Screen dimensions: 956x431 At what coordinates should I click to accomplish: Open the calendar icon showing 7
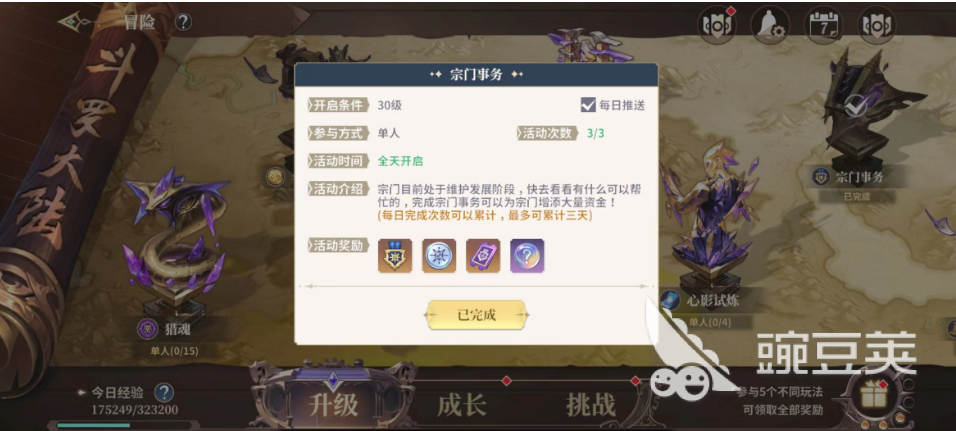pos(822,25)
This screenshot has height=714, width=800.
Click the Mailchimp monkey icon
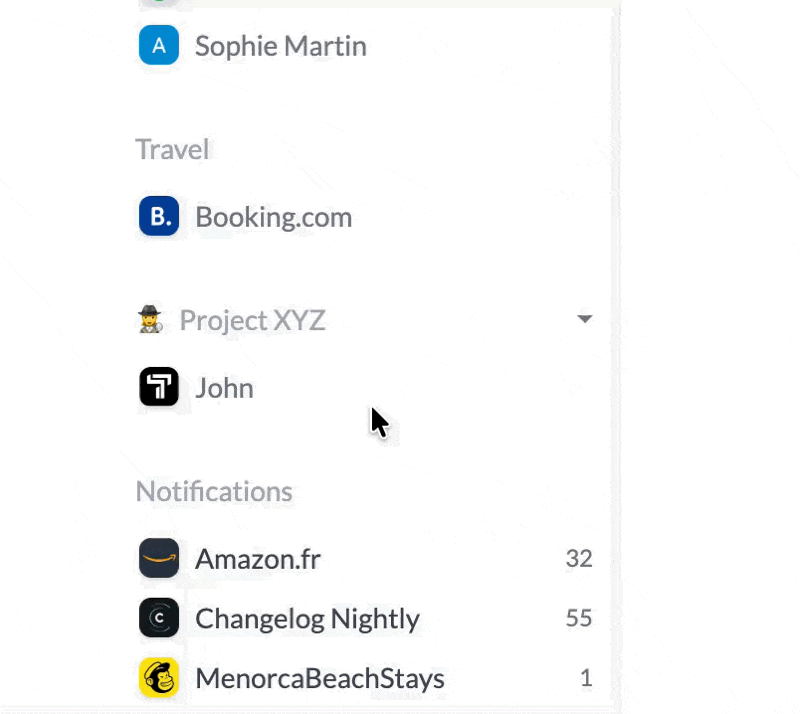point(159,678)
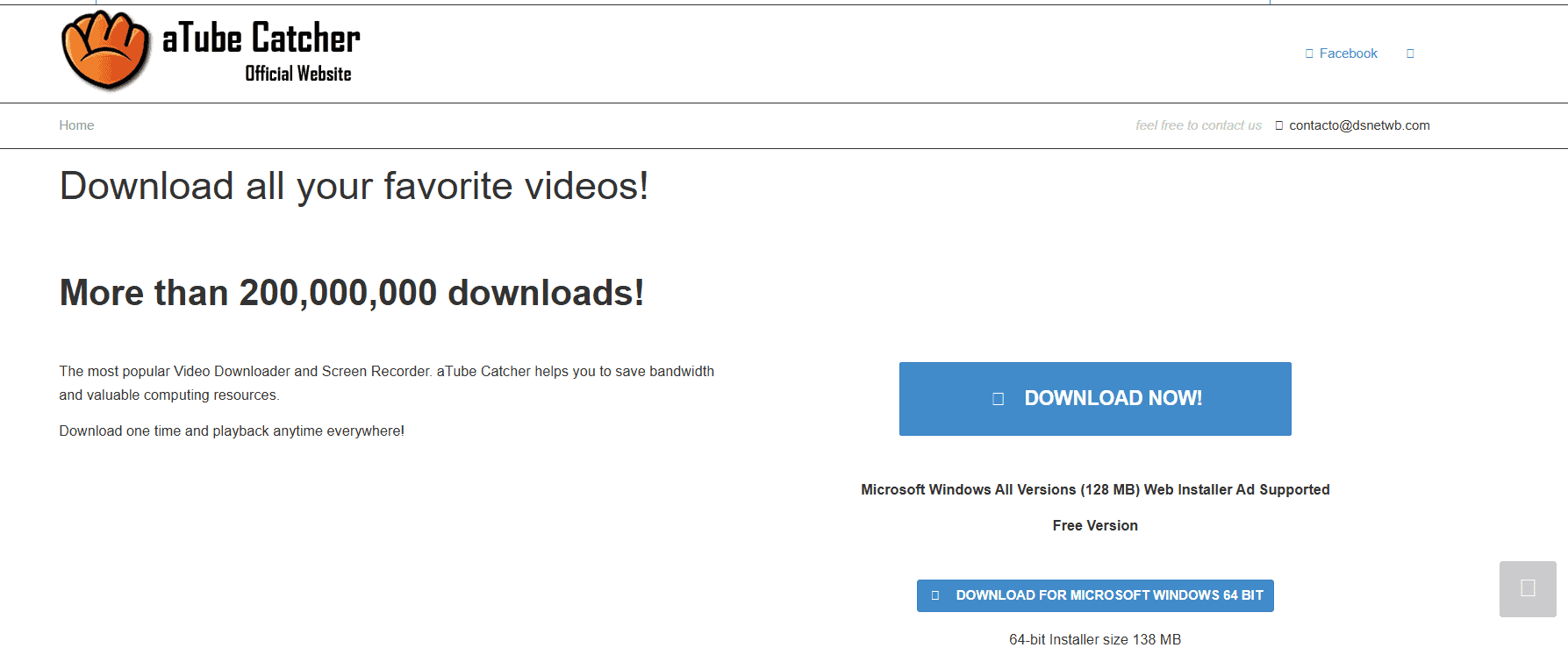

**********

For this exercise, please reproduce the records above exactly and drop the images.

• [Answer section]:
Screen dimensions: 956x431 At what coordinates should I click to accomplish: Open the calendar icon showing 7
pos(822,25)
This screenshot has height=714, width=800.
Click the Mailchimp monkey icon
point(159,678)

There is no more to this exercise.